Comment leur amitié s’est forgée
Le monarque a reçu, le 20 avril 2018, Abou Bakr, Ottman et Omar Azaitar, d’origine marocaine, mais né et élevé à Cologne, au Palais Royal de Rabat pour les féliciter de leur réussite dans les compétitions d’arts martiaux. Là, une amitié s’est tissée, notamment avec Abou Bakr, qui a conduit Mohamed VI à partir en vacances avec eux – aux Seychelles et naviguer en Méditerranée sur le yacht ‘Al Lusial’ – et à les accueillir pendant des mois dans leurs palais royaux. A Dar el-Makhzen, à Fès, ils ont passé une bonne partie de cette année.
L’auteur de l’article soutient même que les frères sont des « tyrans qui ont pris le pouvoir par la force ». Ils prétendent « s’emparer du roi ». « Ils ont acquis une autorité illimitée et l’exercent de manière absolue et oppressive. » Il s’agit « d’une affaire d’Etat car l’inaction des agents administratifs et politiques en position de responsabilité cause des dommages au Maroc », ajoute-t-il, oubliant que le pouvoir exécutif, à Rabat, est aux mains du souverain.

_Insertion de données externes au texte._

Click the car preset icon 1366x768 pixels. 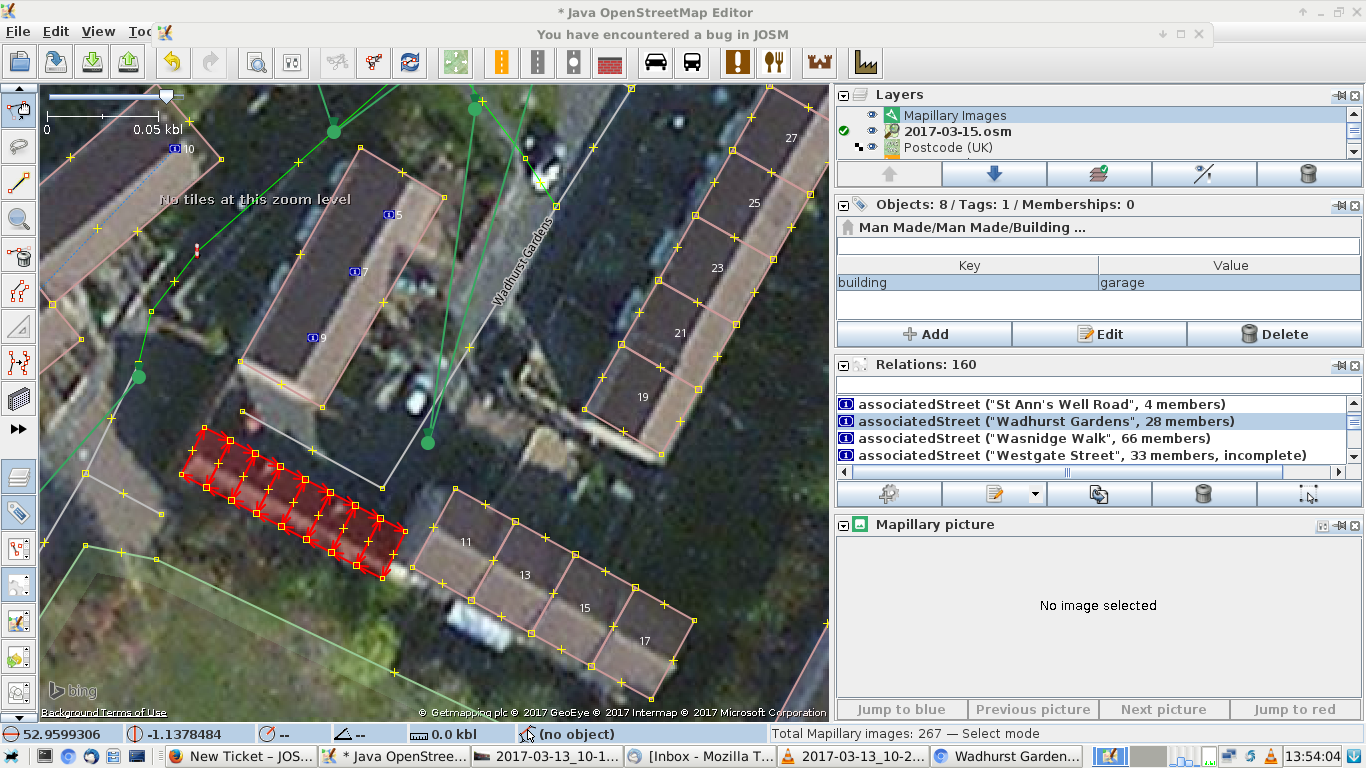656,62
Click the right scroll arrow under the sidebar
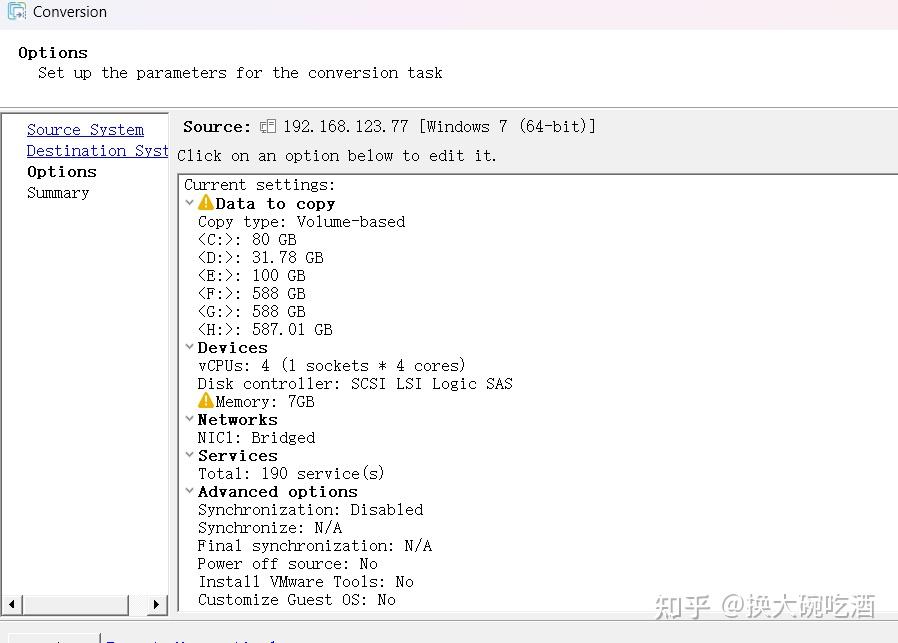 [x=158, y=605]
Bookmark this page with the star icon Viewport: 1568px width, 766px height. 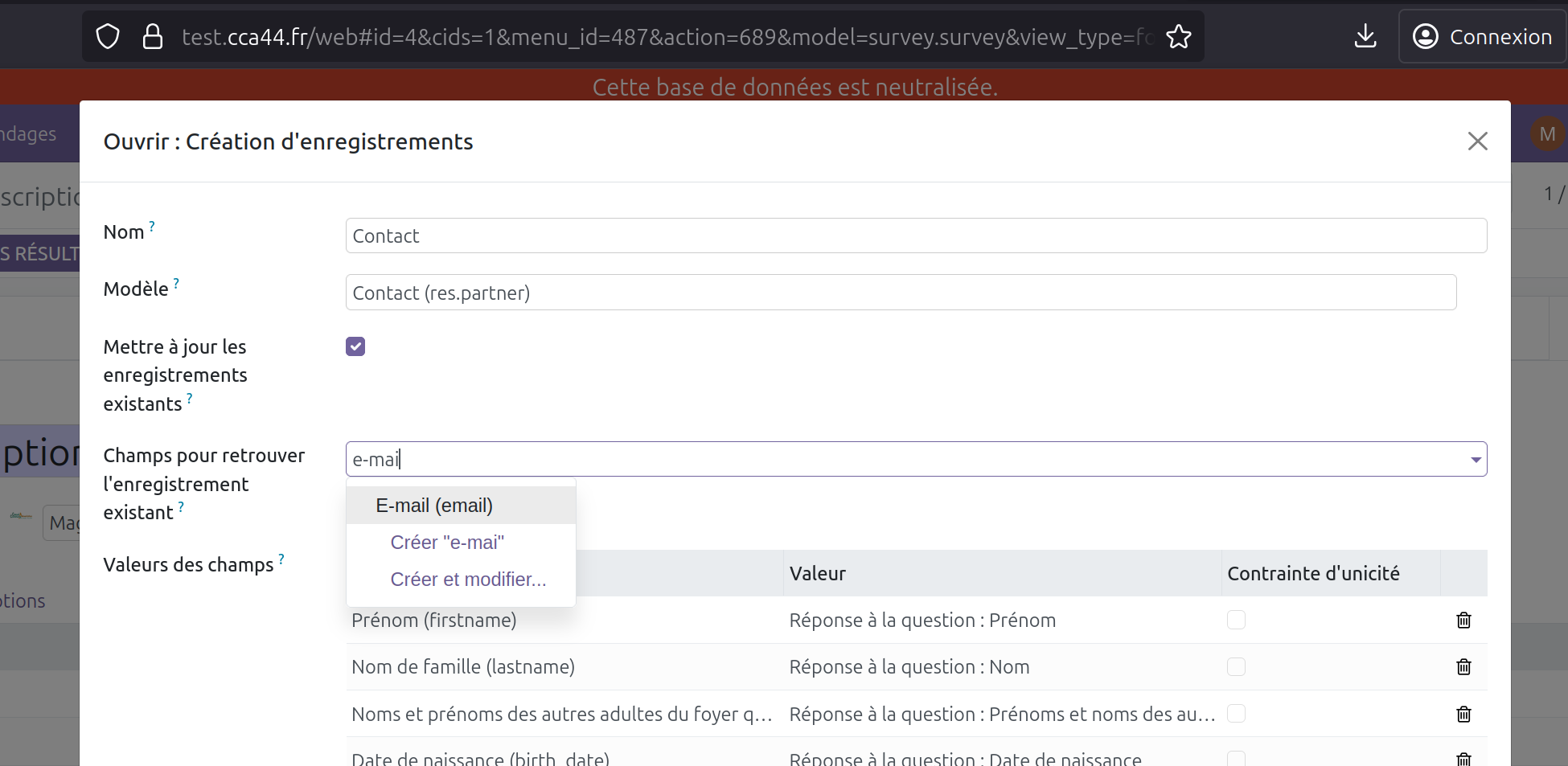[1178, 37]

Lui seul pouvait arrêter les excès de ses amis.
« Temps nocif et pernicieux »
Pour le mystérieux blogueur, « un climat néfaste et pernicieux s’est installé au Maroc ». Il est vrai que les élites du pays connaissent et commentent avec étonnement les publications des Azaitars sur les réseaux sociaux. Ils sont fiers de leur relation avec le monarque. « Ce qui relève de la sphère privée [l’amitié] ne peut être exposé aux yeux de la population car il y a ainsi un risque de rompre le contrat qui existe depuis 12 siècles entre les rois du Maroc et chacun de leurs sujets », prévient le chroniqueur. C’est-à-dire que l’amitié de Mohamed VI avec la confrérie germano-marocaine met en danger la monarchie. L’article du blog semble suivre les mêmes lignes que ceux publiés au printemps par, entre autres, ‘Barlamane’ et ‘Hespress’, le journal numérique le plus lu au Maroc. Le style ressemble même à celui publié par ‘Hespress’ le 1er mai, dont la version originale a été écrite en français puis traduite en arabe.
Ces attaques contre les amis de Mohamed VI sont probablement encouragées par les plus proches collaborateurs du monarque, agents de sécurité et conseillers royaux, pour l’inciter à se débarrasser de l’Azaitar, qu’ils jugent « toxique ». Au printemps, ils l’ont fait via la presse marocaine, mais cela n’a pas fonctionné. C’est pourquoi ils ont désormais recours subrepticement à un média étranger qui reproduira plus tard la presse marocaine. Le média choisi est plutôt critique envers les autorités marocaines. Edwy Plenel, directeur de ‘Médiapart’, est l’une des victimes de Pegasus, le programme malveillant fabriqué par la société israélienne NSO avec lequel des milliers d’hommes politiques, militants et journalistes ont été espionnés à travers le monde. Les journalistes français dont les téléphones portables ont été infectés par le virus soupçonnent qu’il a été introduit par les services secrets marocains, ce que nie Rabat. Ils ont signalé l’espionnage au parquet de Paris. Sur la liste des Marocains espionnés avec Pegasus, révélée en juillet par les médias de l’association Histoires interdites, figurait le propre numéro de téléphone de Mohamed VI. L’explication la plus plausible est que les services de sécurité marocains voulaient tout savoir de sa relation avec les Azaitars pour éviter tout outrage qui pourrait nuire davantage à l’institution monarchique.